* TASK INSTRUCTIONS *
Identify every line in the records below that contains the word "with", and reproduce each one.

* DATA IN THIS EXERCISE *

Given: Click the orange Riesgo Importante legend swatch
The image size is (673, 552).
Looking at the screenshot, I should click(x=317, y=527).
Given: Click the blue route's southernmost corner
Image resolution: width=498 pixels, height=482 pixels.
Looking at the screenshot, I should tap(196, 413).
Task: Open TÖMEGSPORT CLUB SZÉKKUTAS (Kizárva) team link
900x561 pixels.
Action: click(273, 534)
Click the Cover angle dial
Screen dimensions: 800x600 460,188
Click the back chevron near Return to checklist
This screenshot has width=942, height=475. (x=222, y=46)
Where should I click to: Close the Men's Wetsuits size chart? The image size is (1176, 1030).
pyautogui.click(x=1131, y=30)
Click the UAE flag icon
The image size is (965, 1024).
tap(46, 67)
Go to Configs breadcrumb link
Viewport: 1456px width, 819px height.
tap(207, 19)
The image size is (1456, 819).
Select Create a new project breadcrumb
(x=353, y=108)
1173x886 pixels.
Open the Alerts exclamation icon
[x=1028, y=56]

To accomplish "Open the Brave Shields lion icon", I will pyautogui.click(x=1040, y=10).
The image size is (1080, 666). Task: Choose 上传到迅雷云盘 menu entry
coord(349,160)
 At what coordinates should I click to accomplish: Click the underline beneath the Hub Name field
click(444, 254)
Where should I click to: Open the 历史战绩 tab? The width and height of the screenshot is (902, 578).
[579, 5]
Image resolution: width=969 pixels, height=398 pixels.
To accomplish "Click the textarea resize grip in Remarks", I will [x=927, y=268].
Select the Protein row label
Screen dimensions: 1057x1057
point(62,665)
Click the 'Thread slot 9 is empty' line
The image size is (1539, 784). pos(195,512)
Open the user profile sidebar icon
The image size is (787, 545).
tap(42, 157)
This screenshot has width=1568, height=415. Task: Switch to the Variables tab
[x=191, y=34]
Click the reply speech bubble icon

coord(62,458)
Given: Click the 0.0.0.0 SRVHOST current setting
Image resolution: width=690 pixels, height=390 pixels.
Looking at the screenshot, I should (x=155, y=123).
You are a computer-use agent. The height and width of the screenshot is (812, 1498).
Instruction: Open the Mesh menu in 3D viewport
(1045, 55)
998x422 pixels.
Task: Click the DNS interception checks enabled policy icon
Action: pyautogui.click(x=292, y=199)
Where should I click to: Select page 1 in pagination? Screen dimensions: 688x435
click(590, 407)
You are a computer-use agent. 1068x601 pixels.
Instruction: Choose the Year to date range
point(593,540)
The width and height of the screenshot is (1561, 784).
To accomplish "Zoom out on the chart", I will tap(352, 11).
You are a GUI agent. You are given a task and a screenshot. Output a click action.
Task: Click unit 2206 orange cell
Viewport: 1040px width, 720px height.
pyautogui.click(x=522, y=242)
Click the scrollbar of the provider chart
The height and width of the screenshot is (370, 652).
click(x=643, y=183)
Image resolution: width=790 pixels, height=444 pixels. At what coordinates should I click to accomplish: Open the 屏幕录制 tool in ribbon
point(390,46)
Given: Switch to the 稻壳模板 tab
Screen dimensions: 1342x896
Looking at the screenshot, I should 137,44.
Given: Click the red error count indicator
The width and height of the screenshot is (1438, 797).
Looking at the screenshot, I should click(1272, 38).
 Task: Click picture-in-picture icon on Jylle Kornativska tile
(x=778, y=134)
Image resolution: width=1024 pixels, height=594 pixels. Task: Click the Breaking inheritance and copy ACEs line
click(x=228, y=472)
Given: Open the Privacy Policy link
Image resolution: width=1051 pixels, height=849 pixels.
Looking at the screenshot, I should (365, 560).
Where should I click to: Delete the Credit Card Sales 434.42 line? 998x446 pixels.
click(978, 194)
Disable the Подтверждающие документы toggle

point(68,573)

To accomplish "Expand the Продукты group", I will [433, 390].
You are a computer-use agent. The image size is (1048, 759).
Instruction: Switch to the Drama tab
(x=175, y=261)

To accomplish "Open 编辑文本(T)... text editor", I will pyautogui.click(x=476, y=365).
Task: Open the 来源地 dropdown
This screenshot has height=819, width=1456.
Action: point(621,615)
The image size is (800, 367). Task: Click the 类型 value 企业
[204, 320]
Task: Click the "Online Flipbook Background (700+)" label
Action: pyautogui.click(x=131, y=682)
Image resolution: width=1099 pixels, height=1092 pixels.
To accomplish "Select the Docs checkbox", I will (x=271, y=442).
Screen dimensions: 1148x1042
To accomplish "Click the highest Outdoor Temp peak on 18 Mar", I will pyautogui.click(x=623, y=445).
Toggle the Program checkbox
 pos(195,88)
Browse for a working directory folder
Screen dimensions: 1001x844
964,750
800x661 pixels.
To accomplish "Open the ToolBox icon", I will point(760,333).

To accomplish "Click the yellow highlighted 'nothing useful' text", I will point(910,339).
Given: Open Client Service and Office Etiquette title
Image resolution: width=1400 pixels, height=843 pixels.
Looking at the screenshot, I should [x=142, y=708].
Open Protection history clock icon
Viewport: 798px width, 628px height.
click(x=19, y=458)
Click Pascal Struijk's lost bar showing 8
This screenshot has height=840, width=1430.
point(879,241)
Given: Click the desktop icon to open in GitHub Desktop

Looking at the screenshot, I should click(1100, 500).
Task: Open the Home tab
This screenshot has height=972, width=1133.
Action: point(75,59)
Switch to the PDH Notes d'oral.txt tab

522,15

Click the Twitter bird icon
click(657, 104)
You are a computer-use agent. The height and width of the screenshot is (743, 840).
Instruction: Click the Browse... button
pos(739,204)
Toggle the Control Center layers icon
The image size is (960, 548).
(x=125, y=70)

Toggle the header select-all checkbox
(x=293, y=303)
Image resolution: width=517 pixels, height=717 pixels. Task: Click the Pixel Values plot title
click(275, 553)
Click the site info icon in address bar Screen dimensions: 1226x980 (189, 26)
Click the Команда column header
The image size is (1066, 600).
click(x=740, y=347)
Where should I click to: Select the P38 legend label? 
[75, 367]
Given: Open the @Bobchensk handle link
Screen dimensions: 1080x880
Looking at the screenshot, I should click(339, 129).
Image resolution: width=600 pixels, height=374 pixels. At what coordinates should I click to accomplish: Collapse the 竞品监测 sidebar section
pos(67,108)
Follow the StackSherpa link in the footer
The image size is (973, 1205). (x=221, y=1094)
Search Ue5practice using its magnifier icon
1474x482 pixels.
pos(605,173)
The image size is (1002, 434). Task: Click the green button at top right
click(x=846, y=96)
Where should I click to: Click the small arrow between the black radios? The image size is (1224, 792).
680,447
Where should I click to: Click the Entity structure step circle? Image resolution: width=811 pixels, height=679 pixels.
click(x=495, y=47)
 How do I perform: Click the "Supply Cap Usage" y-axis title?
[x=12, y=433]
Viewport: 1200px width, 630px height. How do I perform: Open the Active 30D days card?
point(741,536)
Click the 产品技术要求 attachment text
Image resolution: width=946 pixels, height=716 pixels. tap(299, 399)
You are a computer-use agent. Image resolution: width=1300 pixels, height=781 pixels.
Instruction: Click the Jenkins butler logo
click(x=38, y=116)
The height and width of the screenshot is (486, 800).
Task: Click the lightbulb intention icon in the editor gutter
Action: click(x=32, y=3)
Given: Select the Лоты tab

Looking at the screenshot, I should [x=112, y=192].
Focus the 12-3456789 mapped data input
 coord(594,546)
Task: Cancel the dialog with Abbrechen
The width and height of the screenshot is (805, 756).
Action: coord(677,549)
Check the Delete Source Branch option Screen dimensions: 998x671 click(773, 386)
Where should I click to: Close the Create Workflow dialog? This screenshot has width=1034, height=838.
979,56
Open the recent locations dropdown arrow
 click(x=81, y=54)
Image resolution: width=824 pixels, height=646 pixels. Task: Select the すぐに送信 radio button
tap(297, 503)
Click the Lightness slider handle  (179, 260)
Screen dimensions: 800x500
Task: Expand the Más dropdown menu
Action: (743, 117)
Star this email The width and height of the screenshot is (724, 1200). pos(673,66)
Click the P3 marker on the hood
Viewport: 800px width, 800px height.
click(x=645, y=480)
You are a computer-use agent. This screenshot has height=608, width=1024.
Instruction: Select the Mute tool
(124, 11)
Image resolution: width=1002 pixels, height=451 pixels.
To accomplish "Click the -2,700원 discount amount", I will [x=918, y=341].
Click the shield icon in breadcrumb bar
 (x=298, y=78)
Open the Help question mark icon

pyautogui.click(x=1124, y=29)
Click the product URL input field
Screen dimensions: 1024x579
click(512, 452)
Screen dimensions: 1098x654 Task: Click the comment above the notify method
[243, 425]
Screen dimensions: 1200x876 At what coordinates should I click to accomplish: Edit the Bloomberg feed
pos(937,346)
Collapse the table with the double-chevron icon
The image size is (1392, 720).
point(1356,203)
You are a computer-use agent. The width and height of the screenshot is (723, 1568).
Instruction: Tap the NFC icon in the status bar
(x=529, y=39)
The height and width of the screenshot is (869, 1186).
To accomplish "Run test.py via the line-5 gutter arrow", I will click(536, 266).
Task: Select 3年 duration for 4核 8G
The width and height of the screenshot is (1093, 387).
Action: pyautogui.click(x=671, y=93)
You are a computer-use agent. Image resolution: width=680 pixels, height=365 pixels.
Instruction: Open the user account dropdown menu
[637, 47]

* SOLUTION TO THIS TASK *
Task: Cancel the dialog with Abbrechen
Collapse the table with the double-chevron icon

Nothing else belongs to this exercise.